• [About this task]
Your response should consist of the full data, set down exactly.

Top of Exercise data

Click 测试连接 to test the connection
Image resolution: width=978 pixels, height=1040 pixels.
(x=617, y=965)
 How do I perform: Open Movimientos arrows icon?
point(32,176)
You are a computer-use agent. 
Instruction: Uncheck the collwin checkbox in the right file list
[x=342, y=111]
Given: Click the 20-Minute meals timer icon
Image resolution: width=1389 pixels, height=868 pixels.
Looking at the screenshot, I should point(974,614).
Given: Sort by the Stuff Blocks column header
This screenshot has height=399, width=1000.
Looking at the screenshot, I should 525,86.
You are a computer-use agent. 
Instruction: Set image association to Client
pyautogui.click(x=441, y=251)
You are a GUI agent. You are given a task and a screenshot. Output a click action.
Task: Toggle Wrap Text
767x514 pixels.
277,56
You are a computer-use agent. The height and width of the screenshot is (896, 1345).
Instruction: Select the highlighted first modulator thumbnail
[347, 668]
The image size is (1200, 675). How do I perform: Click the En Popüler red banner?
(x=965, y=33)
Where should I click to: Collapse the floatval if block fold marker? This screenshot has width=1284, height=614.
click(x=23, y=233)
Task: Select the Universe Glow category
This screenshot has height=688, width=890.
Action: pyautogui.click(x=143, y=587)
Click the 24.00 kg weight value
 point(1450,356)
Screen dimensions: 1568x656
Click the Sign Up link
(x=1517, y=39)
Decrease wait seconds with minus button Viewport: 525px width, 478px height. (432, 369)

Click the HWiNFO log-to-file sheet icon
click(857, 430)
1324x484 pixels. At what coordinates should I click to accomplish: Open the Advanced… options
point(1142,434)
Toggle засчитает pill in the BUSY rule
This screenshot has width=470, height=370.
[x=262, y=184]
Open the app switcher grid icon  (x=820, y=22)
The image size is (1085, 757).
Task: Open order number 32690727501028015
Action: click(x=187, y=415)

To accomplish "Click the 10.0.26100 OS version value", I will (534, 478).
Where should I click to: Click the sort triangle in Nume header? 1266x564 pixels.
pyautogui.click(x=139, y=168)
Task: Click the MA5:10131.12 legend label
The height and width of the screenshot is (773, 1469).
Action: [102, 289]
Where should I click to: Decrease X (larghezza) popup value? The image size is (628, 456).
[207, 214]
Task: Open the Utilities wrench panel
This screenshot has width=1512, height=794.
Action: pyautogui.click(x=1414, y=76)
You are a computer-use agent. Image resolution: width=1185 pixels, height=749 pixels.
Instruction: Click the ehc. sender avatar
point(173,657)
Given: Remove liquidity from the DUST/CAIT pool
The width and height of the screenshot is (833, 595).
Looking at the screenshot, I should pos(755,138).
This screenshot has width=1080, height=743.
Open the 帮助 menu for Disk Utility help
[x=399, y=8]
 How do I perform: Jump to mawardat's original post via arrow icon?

Bottom of Exercise data

• [Completed task]
Click 测试连接 to test the connection
Image resolution: width=978 pixels, height=1040 pixels.
(x=617, y=965)
 How do I perform: Open Movimientos arrows icon?
point(32,176)
You are a computer-use agent. 
Instruction: Uncheck the collwin checkbox in the right file list
[x=342, y=111]
Given: Click the 20-Minute meals timer icon
Image resolution: width=1389 pixels, height=868 pixels.
Looking at the screenshot, I should point(974,614).
Given: Sort by the Stuff Blocks column header
This screenshot has height=399, width=1000.
Looking at the screenshot, I should 525,86.
You are a computer-use agent. 
Instruction: Set image association to Client
pyautogui.click(x=441, y=251)
You are a GUI agent. You are given a task and a screenshot. Output a click action.
Task: Toggle Wrap Text
767x514 pixels.
277,56
You are a computer-use agent. The height and width of the screenshot is (896, 1345).
Instruction: Select the highlighted first modulator thumbnail
[347, 668]
The image size is (1200, 675). How do I perform: Click the En Popüler red banner?
(x=965, y=33)
Where should I click to: Collapse the floatval if block fold marker? This screenshot has width=1284, height=614.
click(x=23, y=233)
Task: Select the Universe Glow category
This screenshot has height=688, width=890.
Action: pyautogui.click(x=143, y=587)
Click the 24.00 kg weight value
 point(1450,356)
Screen dimensions: 1568x656
Click the Sign Up link
(x=1517, y=39)
Decrease wait seconds with minus button Viewport: 525px width, 478px height. (432, 369)

Click the HWiNFO log-to-file sheet icon
click(857, 430)
1324x484 pixels. At what coordinates should I click to accomplish: Open the Advanced… options
point(1142,434)
Toggle засчитает pill in the BUSY rule
This screenshot has width=470, height=370.
[x=262, y=184]
Open the app switcher grid icon  (x=820, y=22)
The image size is (1085, 757).
Task: Open order number 32690727501028015
Action: click(x=187, y=415)

To accomplish "Click the 10.0.26100 OS version value", I will (534, 478).
Where should I click to: Click the sort triangle in Nume header? 1266x564 pixels.
pyautogui.click(x=139, y=168)
Task: Click the MA5:10131.12 legend label
The height and width of the screenshot is (773, 1469).
Action: [102, 289]
Where should I click to: Decrease X (larghezza) popup value? The image size is (628, 456).
[207, 214]
Task: Open the Utilities wrench panel
This screenshot has width=1512, height=794.
Action: pyautogui.click(x=1414, y=76)
You are a computer-use agent. Image resolution: width=1185 pixels, height=749 pixels.
Instruction: Click the ehc. sender avatar
point(173,657)
Given: Remove liquidity from the DUST/CAIT pool
The width and height of the screenshot is (833, 595).
Looking at the screenshot, I should pos(755,138).
This screenshot has width=1080, height=743.
Open the 帮助 menu for Disk Utility help
[x=399, y=8]
 How do I perform: Jump to mawardat's original post via arrow icon?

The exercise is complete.